● WORK TO BE COMPLETED:
Can you rewrite only the records lines beginning at the line that has "Task: Go back with the top-left arrow" and stopping after the one that has "This screenshot has height=1270, width=952.", changing "Open" to "Launch" and leaving everything else untouched?

● Dataset records:
|---|

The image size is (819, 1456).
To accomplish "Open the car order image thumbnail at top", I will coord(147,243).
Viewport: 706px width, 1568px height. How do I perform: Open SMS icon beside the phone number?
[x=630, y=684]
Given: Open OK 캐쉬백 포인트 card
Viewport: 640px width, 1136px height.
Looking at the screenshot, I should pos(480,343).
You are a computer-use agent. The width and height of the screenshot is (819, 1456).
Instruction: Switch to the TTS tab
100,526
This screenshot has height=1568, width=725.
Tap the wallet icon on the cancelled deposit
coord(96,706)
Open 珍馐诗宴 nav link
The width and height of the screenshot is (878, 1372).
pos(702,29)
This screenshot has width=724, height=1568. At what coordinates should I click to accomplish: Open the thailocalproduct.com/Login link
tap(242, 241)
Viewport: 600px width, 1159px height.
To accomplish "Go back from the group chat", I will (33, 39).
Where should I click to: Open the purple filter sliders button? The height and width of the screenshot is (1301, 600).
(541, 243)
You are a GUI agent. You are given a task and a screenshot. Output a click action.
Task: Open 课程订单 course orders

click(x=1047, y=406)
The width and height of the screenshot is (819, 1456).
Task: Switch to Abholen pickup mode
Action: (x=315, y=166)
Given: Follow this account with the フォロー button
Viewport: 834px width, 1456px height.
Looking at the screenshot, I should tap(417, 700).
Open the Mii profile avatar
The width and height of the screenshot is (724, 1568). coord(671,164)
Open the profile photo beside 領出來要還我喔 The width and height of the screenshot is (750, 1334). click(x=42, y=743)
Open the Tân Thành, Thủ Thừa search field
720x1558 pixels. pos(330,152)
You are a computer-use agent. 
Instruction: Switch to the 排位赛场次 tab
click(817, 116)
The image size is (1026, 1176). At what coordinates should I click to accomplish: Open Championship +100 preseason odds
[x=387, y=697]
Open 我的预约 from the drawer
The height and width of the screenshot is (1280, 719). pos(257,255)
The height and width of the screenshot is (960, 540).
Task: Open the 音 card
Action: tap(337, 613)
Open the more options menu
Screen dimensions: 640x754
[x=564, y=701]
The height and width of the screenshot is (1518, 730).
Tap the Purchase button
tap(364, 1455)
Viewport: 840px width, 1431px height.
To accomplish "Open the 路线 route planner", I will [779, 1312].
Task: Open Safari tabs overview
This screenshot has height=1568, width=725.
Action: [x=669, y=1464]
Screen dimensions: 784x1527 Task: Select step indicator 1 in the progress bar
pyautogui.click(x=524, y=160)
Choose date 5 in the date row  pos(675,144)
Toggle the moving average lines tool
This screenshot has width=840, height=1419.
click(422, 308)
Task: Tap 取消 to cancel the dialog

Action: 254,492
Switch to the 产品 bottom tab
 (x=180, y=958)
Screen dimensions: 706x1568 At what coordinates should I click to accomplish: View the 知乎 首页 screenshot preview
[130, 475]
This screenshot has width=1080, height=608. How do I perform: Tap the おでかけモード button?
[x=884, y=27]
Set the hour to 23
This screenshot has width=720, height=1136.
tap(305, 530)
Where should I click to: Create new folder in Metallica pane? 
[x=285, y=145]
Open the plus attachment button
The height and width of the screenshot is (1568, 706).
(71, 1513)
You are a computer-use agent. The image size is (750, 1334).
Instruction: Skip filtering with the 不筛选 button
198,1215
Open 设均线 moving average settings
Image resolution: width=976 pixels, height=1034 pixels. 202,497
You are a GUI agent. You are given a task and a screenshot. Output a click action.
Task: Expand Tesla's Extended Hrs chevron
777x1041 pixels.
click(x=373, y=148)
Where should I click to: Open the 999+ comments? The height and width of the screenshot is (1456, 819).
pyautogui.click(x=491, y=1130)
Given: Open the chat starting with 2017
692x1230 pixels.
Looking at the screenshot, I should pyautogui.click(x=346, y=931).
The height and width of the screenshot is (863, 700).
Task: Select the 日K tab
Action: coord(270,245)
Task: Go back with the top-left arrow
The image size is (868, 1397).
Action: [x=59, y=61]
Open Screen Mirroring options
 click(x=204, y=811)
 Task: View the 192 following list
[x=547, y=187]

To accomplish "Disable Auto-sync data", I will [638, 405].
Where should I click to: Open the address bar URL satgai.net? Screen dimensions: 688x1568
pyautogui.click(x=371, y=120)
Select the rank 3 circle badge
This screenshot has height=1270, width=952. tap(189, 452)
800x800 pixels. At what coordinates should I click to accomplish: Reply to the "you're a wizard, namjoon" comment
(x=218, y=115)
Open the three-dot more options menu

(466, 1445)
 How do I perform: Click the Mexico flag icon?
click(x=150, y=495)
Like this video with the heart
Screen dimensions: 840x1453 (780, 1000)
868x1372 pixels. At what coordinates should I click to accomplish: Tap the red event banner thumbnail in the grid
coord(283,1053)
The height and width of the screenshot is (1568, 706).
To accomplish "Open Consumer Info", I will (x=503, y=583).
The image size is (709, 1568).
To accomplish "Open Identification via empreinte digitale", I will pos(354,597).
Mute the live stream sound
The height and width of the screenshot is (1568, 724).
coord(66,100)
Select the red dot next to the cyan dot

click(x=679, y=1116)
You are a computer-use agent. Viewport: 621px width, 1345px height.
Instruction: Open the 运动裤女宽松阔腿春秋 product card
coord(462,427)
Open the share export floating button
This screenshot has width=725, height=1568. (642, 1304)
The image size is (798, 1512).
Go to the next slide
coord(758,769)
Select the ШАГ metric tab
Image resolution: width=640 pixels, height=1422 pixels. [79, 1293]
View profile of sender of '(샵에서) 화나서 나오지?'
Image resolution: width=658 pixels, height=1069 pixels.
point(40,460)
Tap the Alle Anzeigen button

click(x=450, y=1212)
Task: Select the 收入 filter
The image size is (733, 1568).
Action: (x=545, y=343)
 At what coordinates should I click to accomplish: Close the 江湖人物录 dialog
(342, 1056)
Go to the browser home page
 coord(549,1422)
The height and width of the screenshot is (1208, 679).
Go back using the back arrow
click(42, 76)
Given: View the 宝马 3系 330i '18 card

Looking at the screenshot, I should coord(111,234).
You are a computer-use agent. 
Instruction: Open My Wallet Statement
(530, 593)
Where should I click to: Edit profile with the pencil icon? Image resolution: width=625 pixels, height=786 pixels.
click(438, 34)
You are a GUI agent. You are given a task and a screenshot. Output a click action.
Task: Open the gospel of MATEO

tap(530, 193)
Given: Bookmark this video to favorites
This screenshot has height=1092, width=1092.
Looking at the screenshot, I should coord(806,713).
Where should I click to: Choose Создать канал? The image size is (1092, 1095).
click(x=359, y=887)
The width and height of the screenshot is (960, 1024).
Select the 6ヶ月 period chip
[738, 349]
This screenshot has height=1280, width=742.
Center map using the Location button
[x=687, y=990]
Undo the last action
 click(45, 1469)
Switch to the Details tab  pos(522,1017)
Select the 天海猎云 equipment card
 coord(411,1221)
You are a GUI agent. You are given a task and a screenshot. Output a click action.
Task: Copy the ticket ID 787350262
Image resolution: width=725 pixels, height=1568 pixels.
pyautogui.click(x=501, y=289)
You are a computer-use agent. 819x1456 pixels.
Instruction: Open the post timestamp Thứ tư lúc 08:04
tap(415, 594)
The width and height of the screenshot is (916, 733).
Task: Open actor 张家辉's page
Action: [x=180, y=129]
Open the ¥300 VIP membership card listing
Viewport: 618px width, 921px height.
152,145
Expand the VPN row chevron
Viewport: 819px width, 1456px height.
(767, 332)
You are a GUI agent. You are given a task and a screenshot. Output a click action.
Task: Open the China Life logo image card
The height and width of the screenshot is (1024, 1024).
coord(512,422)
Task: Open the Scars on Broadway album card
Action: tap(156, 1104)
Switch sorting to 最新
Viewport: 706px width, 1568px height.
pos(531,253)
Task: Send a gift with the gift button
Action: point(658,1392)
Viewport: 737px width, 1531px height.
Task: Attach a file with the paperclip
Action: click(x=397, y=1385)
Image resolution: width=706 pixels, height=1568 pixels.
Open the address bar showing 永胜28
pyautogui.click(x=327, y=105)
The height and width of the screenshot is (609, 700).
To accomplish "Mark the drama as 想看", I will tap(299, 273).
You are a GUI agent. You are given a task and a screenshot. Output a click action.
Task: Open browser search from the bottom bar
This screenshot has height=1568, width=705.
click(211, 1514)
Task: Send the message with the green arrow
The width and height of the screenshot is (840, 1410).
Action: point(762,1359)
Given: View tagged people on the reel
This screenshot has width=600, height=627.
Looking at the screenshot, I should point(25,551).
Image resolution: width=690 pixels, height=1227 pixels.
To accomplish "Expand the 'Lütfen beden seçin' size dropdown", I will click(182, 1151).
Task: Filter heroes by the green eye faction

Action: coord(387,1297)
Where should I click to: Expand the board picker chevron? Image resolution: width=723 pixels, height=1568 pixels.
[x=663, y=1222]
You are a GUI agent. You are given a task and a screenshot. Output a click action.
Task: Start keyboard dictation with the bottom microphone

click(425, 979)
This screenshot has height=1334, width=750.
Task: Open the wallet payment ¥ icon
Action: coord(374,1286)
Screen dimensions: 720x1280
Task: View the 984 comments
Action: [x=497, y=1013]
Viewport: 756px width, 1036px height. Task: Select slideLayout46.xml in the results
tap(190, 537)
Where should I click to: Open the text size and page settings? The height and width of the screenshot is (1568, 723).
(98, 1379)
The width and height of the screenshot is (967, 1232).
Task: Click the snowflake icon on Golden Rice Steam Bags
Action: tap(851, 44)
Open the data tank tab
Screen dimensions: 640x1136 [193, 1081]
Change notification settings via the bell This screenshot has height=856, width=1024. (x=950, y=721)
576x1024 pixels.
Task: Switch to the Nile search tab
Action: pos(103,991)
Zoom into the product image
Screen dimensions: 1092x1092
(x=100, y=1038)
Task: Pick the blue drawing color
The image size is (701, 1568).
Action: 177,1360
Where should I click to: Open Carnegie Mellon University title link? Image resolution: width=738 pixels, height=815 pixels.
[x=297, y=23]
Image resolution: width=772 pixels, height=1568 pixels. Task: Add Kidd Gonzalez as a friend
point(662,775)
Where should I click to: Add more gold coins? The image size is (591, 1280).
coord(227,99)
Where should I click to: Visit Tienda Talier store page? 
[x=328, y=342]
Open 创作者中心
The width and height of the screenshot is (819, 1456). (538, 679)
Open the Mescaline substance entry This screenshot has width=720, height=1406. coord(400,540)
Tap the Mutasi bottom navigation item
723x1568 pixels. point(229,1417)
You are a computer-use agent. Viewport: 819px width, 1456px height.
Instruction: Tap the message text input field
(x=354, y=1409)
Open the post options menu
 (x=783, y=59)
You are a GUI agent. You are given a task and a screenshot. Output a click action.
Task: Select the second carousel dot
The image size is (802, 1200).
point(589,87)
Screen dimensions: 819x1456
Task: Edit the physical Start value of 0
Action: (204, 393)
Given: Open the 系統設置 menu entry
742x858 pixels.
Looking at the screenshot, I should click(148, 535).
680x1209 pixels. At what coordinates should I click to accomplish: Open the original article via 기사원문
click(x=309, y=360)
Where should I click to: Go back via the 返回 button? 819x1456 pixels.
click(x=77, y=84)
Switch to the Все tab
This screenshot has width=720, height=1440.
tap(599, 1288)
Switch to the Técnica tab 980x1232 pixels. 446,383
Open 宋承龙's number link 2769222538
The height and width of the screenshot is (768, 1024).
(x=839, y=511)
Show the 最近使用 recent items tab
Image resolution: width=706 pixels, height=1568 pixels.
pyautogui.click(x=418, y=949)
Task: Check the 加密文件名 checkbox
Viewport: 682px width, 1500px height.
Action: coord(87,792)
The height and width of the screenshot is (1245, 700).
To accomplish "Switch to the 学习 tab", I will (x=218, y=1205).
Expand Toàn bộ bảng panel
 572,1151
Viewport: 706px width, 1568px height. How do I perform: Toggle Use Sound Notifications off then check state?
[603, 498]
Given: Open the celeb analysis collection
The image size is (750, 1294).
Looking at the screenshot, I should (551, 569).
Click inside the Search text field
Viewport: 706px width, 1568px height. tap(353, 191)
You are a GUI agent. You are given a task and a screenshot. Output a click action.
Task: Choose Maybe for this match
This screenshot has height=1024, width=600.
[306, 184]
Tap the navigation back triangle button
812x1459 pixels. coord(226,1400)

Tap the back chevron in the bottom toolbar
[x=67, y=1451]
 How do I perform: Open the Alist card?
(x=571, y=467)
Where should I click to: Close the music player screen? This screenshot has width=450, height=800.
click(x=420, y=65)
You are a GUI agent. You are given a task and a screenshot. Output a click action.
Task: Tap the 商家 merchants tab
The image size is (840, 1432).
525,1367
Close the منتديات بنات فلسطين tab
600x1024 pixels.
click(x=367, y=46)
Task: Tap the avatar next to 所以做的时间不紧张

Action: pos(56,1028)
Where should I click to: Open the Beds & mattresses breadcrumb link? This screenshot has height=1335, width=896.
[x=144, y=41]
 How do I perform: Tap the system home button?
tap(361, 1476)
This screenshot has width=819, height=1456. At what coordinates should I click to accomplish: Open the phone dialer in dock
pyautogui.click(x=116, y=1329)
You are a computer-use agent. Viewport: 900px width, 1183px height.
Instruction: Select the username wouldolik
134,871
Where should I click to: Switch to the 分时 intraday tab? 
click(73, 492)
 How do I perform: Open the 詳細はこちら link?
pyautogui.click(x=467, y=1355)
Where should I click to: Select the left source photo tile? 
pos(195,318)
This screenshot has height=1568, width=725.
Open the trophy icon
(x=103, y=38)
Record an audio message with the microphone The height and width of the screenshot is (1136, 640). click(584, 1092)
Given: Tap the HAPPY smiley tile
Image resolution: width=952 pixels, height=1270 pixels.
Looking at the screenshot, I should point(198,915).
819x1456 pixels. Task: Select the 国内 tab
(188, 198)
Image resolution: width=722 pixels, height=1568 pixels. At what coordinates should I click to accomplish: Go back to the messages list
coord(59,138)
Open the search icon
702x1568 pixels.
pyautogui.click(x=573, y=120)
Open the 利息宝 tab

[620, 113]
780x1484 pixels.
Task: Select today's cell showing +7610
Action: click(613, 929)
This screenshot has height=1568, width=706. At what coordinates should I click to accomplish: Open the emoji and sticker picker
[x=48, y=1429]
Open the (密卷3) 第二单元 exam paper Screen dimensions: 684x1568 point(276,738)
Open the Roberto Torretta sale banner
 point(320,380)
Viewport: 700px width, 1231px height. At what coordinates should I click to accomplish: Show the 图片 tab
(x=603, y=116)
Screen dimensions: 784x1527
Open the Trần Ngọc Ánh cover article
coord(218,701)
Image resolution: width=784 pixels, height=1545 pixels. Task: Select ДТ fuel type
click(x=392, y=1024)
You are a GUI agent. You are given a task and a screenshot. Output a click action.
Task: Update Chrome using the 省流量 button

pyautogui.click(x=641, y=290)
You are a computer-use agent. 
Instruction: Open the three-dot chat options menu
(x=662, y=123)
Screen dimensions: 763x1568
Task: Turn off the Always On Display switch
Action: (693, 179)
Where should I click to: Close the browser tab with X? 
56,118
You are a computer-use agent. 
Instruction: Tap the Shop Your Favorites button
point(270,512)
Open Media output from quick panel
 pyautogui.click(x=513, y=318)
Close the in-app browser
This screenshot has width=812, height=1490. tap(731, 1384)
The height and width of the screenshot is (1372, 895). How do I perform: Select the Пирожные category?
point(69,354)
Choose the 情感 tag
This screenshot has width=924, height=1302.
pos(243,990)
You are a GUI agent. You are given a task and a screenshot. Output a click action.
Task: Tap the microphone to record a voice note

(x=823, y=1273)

|---|

● OUTPUT FOR THIS TASK:
Task: Go back with the top-left arrow
The image size is (868, 1397).
Action: [x=59, y=61]
Launch Screen Mirroring options
 click(x=204, y=811)
 Task: View the 192 following list
[x=547, y=187]

To accomplish "Disable Auto-sync data", I will [638, 405].
Where should I click to: Launch the address bar URL satgai.net? Screen dimensions: 688x1568
pyautogui.click(x=371, y=120)
Select the rank 3 circle badge
This screenshot has height=1270, width=952. tap(189, 452)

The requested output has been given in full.